The Court of Appeal (Sixth District) held that Sections 1201 and 1202 of the Public Utilities Code, granting the Commission jurisdiction over railroad crossings, did not apply to Petitioner, a public agency providing passenger rail service. Even though the statutes at issue could be characterized as of the type the Legislature intended the Commission to enforce, the court accorded no deference to the Commission’s interpretation of the statutes, choosing instead to subject the Commission’s interpretation to “independent review.” Since the question before the court was one of jurisdiction, the Court’s choice is not particularly surprising (See Para. 10, infra). But, the opinion did not rest its election to conduct an expressly independent review (instead of applying Greyhound9 deference) on the jurisdictional nature of the question. Instead, the court suggested that greater deference was due to agency construction of a statute only where that construction was embraced in a quasi legislative act authorized by the Legislature (such as promulgating a regulation). This holding seems to represent a departure from the broad deference found in decisions out of the Second District (See e.g. Para. 11).10 (The Commission unsuccessfully sought review of the SCVTA Order in the California Supreme Court.) To date, SCVTA and Edison (below) are the only two Courts of Appeal decisions with respect to which the Commission has sought review in the California Supreme Court.

9 See Para. 11, infra.
10 Whatever departure SCVTA may represent from state law regarding deference to agency interpretation of a statute, it seems consistent with present federal law as articulated by the Ninth Circuit. See Natural Resources Defense Council v. National Marine Fisheries Service, 421 F. 3d 872 (August 24, 2005). (Part II of the Court’s opinion discusses Chevron deference (See fn. 17, infra) as construed by the United States Supreme Court’s later decision in U.S. v.
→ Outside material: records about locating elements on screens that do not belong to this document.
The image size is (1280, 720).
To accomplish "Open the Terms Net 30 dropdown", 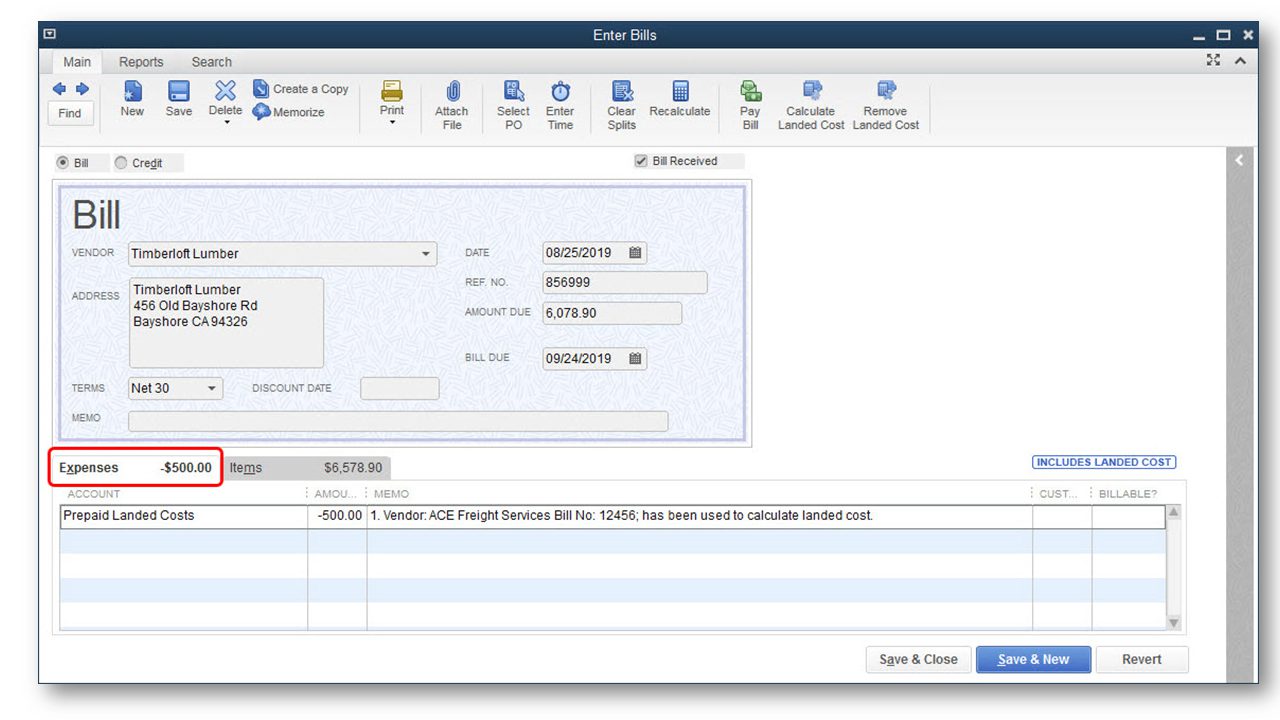I will (212, 388).
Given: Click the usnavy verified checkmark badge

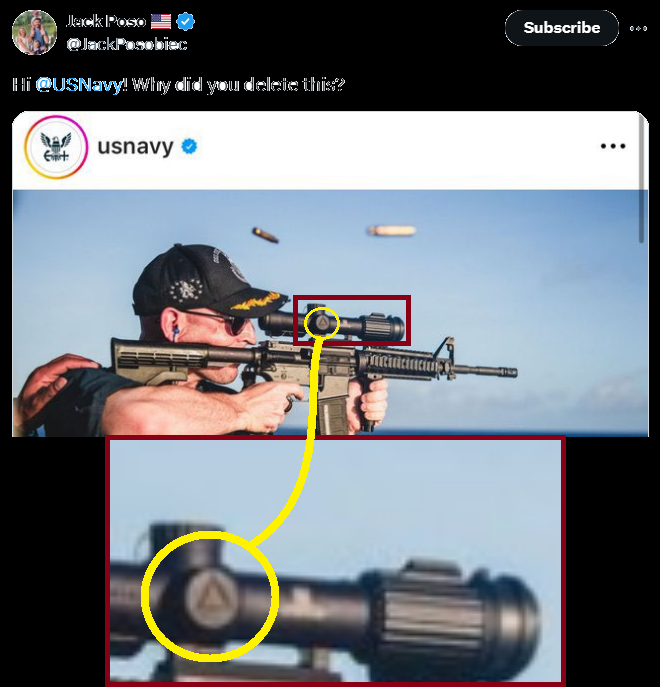Looking at the screenshot, I should 189,146.
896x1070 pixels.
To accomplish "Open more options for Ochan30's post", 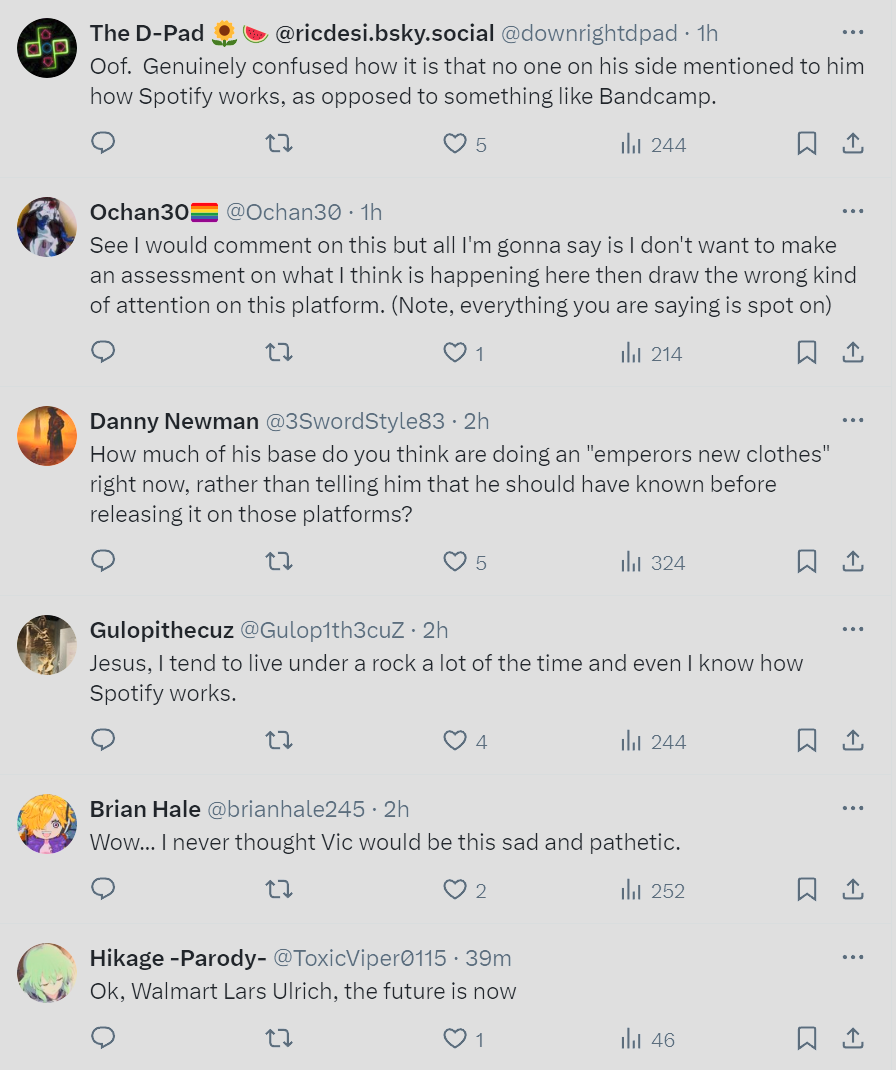I will point(853,210).
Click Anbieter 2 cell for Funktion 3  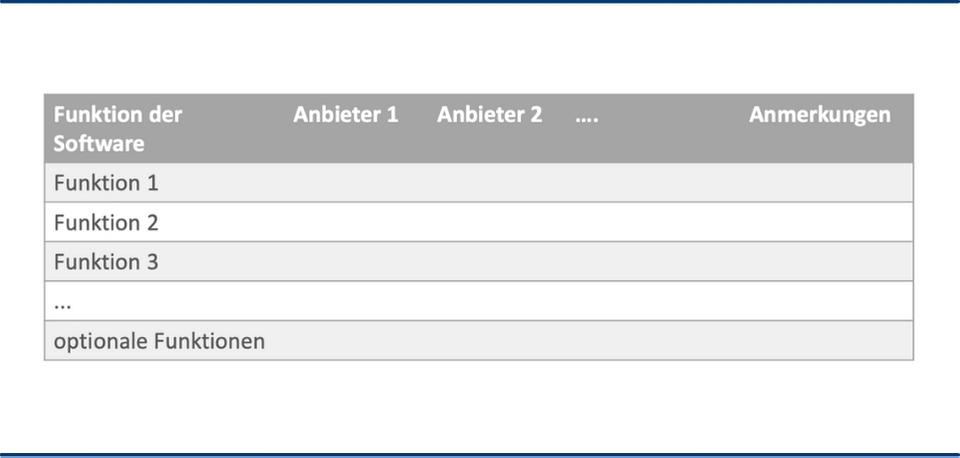pyautogui.click(x=498, y=261)
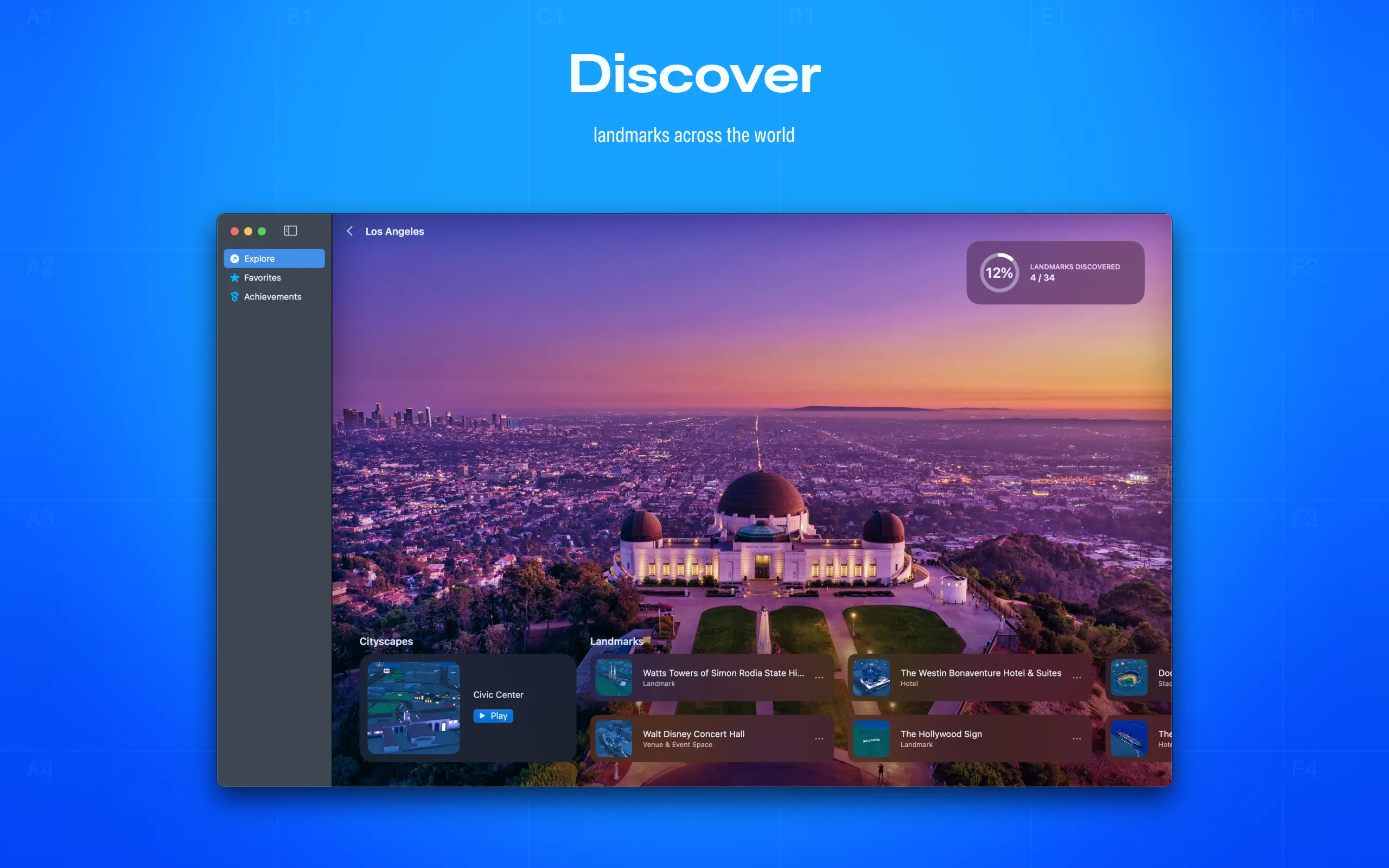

Mead, 513 U.S. 218 (2001).) A full reading of SCVTA suggests that the deference accorded the Commission was tantamount to that afforded federal agencies under the Skidmore standard, i.e., not deference, but a level of “respect” based on the persuasiveness of the agency decision. Indeed, even the original Chevron decision seemed to differentiate between (1) explicit grants of rulemaking authority, and (2) only implicit authority to “fill-in gaps.” The U.S. Supreme Court recently affirmed the distinction in Gonzales v. Oregon, 546 U.S. 243 (2006), 2006 U.S. LEXIS 767, the Oregon case involving physician-assisted suicide.